Davis, 721 So. 2d 1101 (¶13) (Miss. 1998).
¶8. Cole's claim is one of negligence. The elements of proof required for a negligence claim include duty,
breach of duty, proximate cause and damages. Palmer v. Biloxi Reg'l Med. Ctr., Inc., 564 So. 2d 1346,
1354 (Miss. 1990). Cole has failed to provide evidence to establish negligence as a genuine issue of
material fact in response to the motion for summary judgment and that the trial court erred in granting
summary judgment. Our review of the information provided to this Court reveals that Cole failed to raise
any genuine issue of material fact regarding the motion for summary judgment. Therefore, we affirm the trial
court's decision.
II.
Assuming arguendo that the court could enter a default judgment, would such a judgment be
appropriate in the case at bar?
¶9. Our finding on issue I renders moot this matter.
¶10. THE JUDGMENT OF THE FIRST JUDICIAL DISTRICT OF HINDS COUNTY
CIRCUIT COURT GRANTING SUMMARY JUDGMENT IN FAVOR OF THE APPELLEE IS
AFFIRMED. ALL COSTS OF THIS APPEAL ARE ASSESSED TO THE APPELLANT.

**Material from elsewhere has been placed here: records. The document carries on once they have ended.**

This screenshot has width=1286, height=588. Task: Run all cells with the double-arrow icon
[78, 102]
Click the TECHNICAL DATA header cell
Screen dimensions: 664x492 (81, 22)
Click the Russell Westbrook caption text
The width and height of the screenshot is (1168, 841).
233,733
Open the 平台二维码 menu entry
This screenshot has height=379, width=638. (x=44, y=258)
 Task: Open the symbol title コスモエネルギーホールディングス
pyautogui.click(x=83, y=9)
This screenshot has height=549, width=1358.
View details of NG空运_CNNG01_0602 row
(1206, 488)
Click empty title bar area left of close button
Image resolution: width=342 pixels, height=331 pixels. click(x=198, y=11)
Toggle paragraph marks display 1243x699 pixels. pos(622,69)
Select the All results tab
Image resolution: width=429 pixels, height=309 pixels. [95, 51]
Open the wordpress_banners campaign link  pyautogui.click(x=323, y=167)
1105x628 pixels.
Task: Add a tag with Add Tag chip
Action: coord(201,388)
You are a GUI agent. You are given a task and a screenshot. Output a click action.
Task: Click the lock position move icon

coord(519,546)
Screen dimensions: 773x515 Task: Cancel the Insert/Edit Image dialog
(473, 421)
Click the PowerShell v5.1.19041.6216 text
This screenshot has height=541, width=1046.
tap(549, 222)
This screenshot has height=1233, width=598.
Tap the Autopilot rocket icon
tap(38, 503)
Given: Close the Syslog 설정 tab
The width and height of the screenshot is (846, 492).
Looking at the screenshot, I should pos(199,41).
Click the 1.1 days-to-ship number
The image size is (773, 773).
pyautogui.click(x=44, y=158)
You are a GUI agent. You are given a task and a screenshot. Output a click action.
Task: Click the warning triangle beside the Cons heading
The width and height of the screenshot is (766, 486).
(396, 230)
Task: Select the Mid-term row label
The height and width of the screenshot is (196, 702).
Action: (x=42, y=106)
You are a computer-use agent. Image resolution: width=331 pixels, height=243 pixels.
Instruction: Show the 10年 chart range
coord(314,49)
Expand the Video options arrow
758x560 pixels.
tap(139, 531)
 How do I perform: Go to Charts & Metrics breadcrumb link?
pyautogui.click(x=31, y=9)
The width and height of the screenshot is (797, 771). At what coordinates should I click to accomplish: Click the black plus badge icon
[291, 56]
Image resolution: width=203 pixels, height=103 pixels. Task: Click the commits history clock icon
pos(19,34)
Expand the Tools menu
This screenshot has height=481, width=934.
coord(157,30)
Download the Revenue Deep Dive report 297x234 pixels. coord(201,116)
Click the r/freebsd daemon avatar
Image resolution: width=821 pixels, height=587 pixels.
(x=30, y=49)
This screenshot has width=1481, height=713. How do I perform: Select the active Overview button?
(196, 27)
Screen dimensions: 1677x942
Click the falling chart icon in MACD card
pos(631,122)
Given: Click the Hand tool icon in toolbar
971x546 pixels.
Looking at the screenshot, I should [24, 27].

McMILLIN, C.J., SOUTHWICK, P.J., BRIDGES, THOMAS, LEE, IRVING, MYERS,
CHANDLER AND BRANTLEY, JJ., CONCUR.
1. M.R.C.P. RULE 56-SUMMARY JUDGMENT: (c) Motion and Proceedings Thereon. The
motion shall be served at least ten days before the time fixed for the hearing. The adverse party prior
to the day of the hearing may serve opposing affidavits. The judgment sought shall berendered
forthwith if the pleadings, depositions, answers to interrogatories and admissions on file, together with
the affidavits, if any, show that there is no genuine issue as to any material fact and that the moving
party is entitled to a judgment as a matter of law. A summary judgment, interlocutory in character,
may be rendered on the issue of liability alone, although there is a genuine issue as to the amount of
damages. . .
2. M.R.C.P. RULE 55(a)(b) - DEFAULT: (a) Entry. When a party against whom a judgment for
affirmative relief is sought has failed to plead or otherwise defend as provided by these rules and that
fact is made to appear by affidavit or otherwise, the clerk shall enter his default. (b) Judgment. In all
cases the party entitled to a judgment by default shall apply to the court therefor. If the party against
whom judgment by default is sought has appeared in the action, he (or if appearing by representative,
his representative) shall be served with written notice of the application for judgment at least three
days prior to the hearing of such application; however, judgment by default may be entered by the
court on the day the case is set for trial without such three days' notice. If in order to enable the court
to enter judgment or to carry it into effect it is necessary to take an account or to determine the
amount of damages or to establish the truth of any averment by evidence or to make an investigation
of any other matter, the court may conduct such hearing with or without a jury, in the court's
discretion, or order such references as it deems necessary and proper.